Choosing PLC Hardware
From PLC Basics, it was noted that PLC hardware typically consists of the following:
- Processor (or controller)
- Power supply
- Backplane/chassis (for modular PLCs); not applicable to brick PLCs
- I/O points
- Communication modules
Some PLC make/models have many options, while others are more streamlined offerings. Vendors usually publish a selection document, worksheet or at least a model comparison table to help end users make choices. Following are the top items to consider.
Processors are defined by their computing power, memory and I/O handling capacity. Many vendors provide estimating guides so that processor size can be selected based on the need. However, for all but the most complex applications, many users find that PLCs sized comfortably within rated I/O capacities will be sufficient.
Power supplies may require some estimating to ensure they are sized to handle the number of modules and type of I/O to be used, and the required modules must fit into slots available on the selected chassis.

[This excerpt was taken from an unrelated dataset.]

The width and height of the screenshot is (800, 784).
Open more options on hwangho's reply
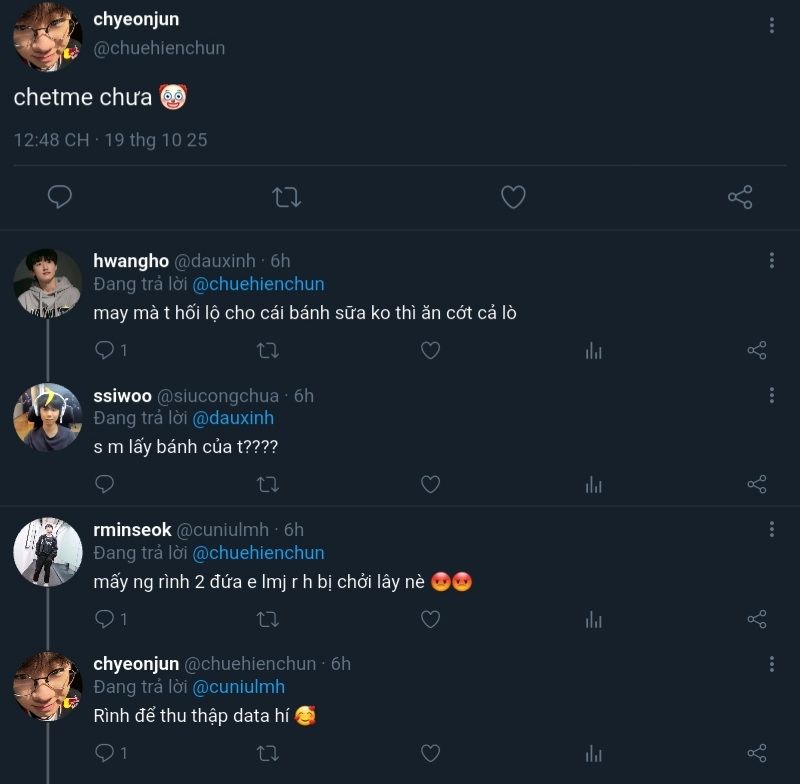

I/O electrical details are quite important. Every I/O point has ratings for voltage, current, resolution (accuracy), sinking/sourcing configuration and isolation — all of which must be carefully matched to the application. Sometimes PLCs may not offer the exact right variant, which means interposing relays or signal converters will need to be added.
With the advent of smarter field devices and industrial internet of things (IIoT) sensors, advanced communications must be planned for and accommodated. Some fieldbus protocols require special modules and wiring, while other protocols might operate over industry-standard Ethernet.
Choosing PLC Software and Enhanced Capabilities
Although almost all PLCs will offer the same basic functionality, they each require specific programming software. Sometimes it’s free, and other times it costs extra. In some cases every make/model of PLC from a supplier has its own software, or perhaps one software package handles a variety of products, the preferred option.
Most basic PLCs are programmed in ladder logic, but there are other more advanced languages. Recently there has been a drive to adopt CODESYS as an industry-standard way to program PLCs, but this initiative is still gaining traction. Most PLC programming remains highly make/model-dependent, and therefore not portable without reprogramming, so it’s important for end users to stay within a product family.
Many PLC and HMI vendors provide remote accessibility. This may be via a network-connected browser or even a smartphone app. Mobile connectivity is rapidly becoming a popular way for users to remotely monitor, control and troubleshoot systems.
PLC Alternatives
PLCs are an excellent solution for almost any industrial automation need. For certain applications it may be possible to use commercial-grade microcontrollers like an Arduino or Raspberry Pi, however these are not proven for enduring industrial service and are very much do-it-yourself. On the other hand, there are some hybrid PLC products that may have unique features like small on-board user interfaces, and there are much newer products like edge programmable industrial controllers (EPIC) devices which offer PLC functionality plus full on-board HMI options and extensive communication abilities.